Raindrops keep fallin' on my shaved head

Friday, October 9, 1998

MUSIC PREVIEW

 ELVIS COSTELLO AND BURT BACHARACH: 8 p.m. Tuesday. Radio City Music Hall, Sixth Avenue and 50th Street, Manhattan. $42, $52, $67, $77. (212) 247-4777. Box office or TicketMaster.

 

By ROGER CATLIN
Special from The Hartford Courant

 It may have been hard to shock people 21 years ago in England's safety-pinned summer of punk. But Elvis Costello managed to do so by performing a song by Burt Bacharach and Hal David.

 Singing "I Just Don't Know What to Do With Myself" all those years ago, the young Liverpudlian songwriter never thought he'd be spending a year writing and recording an entire album with Bacharach, the peerless Sixties pop tunesmith.

 It happens on "Painted From Memory," the just-released album of Costello-Bacharach material sung by Costello accompanied on piano by Bacharach.

 "Obviously we've had different -- wildly different -- experiences in music," says the 44-year-old Costello.

 But their collaboration was made easier by Costello's determination to enter the realm of the 70-year-old pop sophisticate, who wrote "Walk on By" and "I'll Never Fall in Love Again."

 "I've always thought of myself as a ballad singer who was accidentally a pretty good rock-and-roll singer when I wanted to be. You can look at the evidence throughout my career, where the strengths have lain always with the ballads."

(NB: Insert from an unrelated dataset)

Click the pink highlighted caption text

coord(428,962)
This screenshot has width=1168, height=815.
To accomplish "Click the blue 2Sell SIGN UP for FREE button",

 So it obviously wasn't too much of a stretch to pair with Bacharach on "God Give Me the Strength" for the 1996 film "Grace of My Heart." (The collaboration was so rushed, they didn't meet until they got into the studio to record it.)

 "By the time we found ourselves in the studio recording that song, it was just apparent to both of us that whatever preconceptions we or anybody else might have had about it, it did work," says Costello.

 When they got together to write the songs on "Painted From Memory," two of the leading writers of their generations found a way to work together despite their different backgrounds.

 If he was intimidated by writing songs with Bacharach -- the man whose songs he knew since childhood -- Costello didn't show it.

 Costello says Bacharach was taking just as big a chance working with a man he was quoted as calling "king of the punks" in Rolling Stone.

 "Not only in working with somebody from a different style of music, but also the fact that he was giving up some of the responsibility writing the music," Costello says. "So I have to pay tribute to him in wanting to do that."

 Costello welcomes traditional pop singers to record these new songs. "If a more secure or smoother voice wants to come along and interpret these songs later, I'll be delighted to hear it," he says. "But I'm not absolutely certain that they will get more out of a song emotionally than I can."

 It was that emotional basis that carried those Bacharach songs even when he sang them in punk clubs back in 1977. "People couldn't make up their mind whether we were being ironic or something," he says. "When I hear it now, it sounds naive, but it's an impassioned performance."

 While the move to pop suits his musical taste -- and middle age -- it doesn't mean that he's abandoned rock for good.

 "If I ever get the inkling to have anything that resembles a rock band -- and I'm not saying I never will -- I hope I just wouldn't do it in a way that was disgraceful. There's something kind of lazy about grinding on with a rock band when you know it's not the only thing you can do."